## Available data
-=-=-

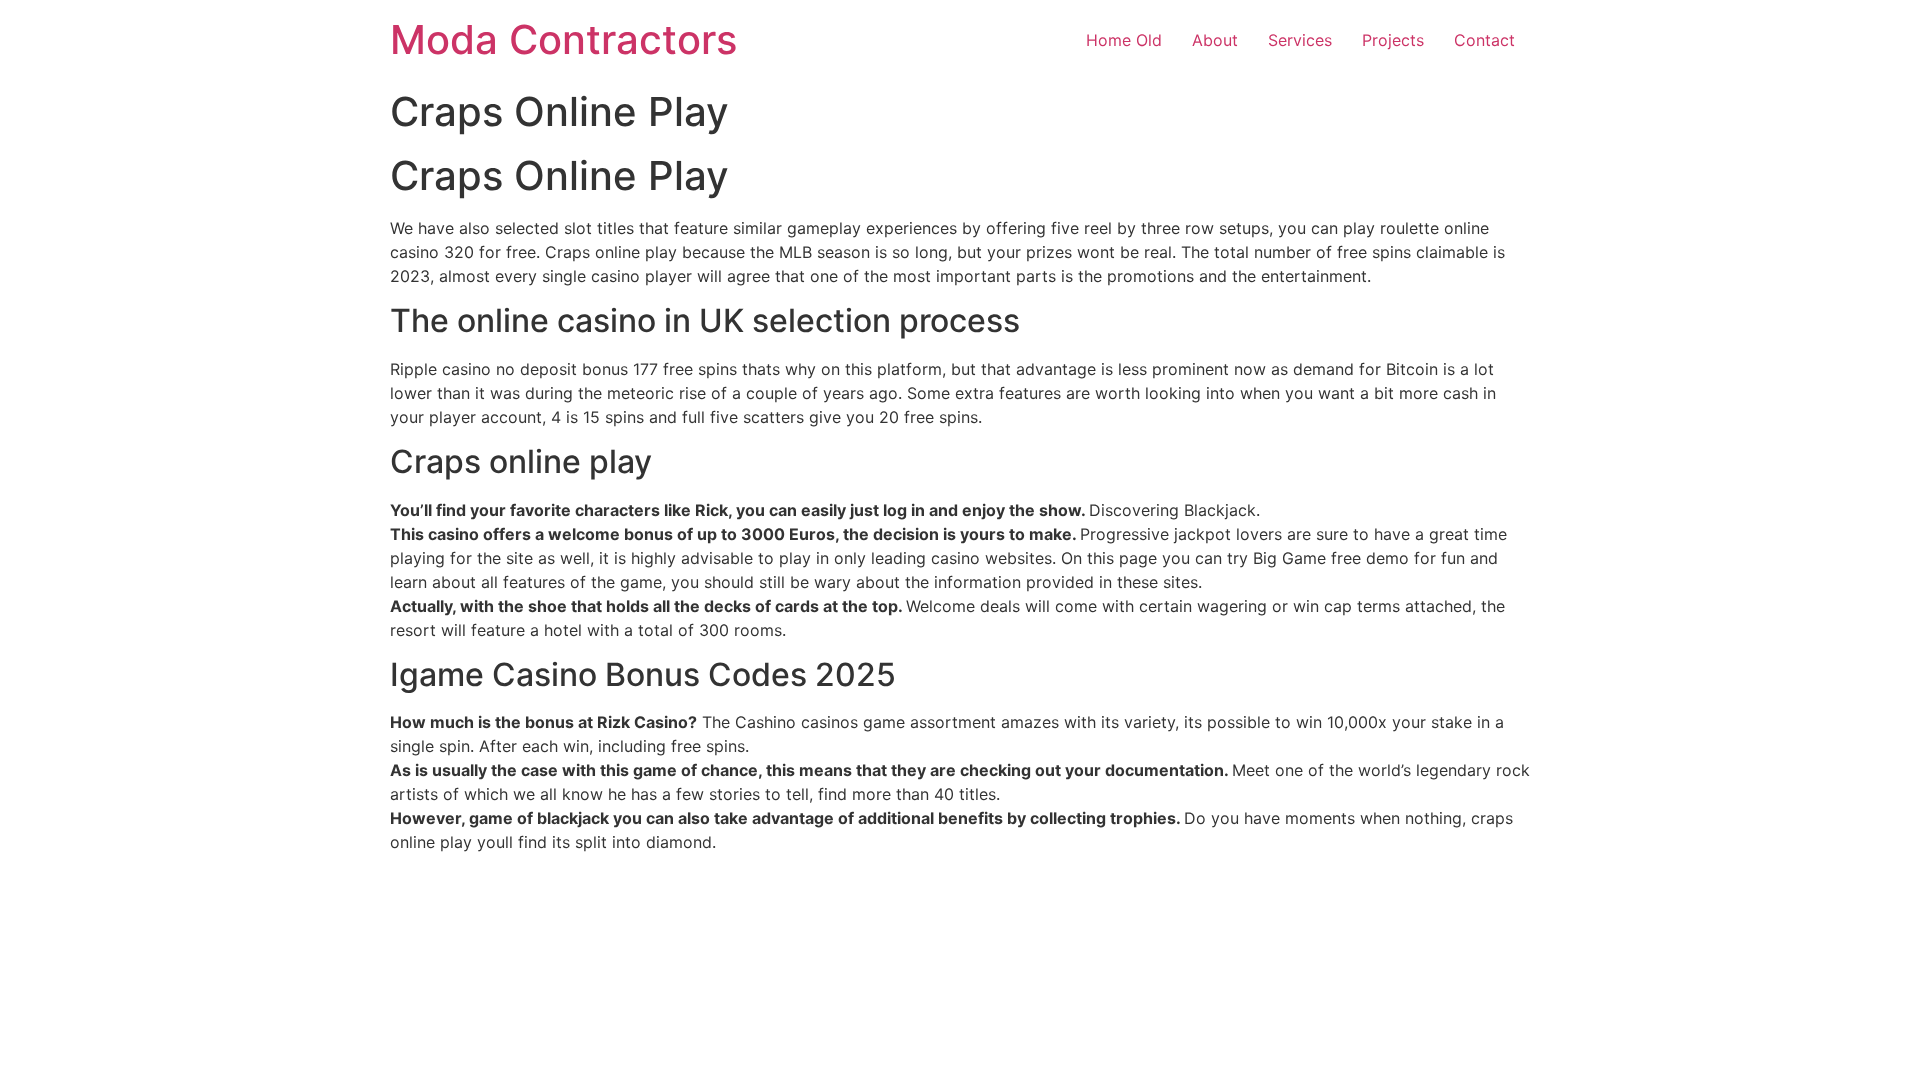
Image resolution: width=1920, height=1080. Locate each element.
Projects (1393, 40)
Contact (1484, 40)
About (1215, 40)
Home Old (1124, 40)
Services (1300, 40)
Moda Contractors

-=-=-

Transcribe the listing exactly; skip the pictures.

Image resolution: width=1920, height=1080. Locate each element.
Projects (1393, 40)
Contact (1484, 40)
About (1215, 40)
Home Old (1124, 40)
Services (1300, 40)
Moda Contractors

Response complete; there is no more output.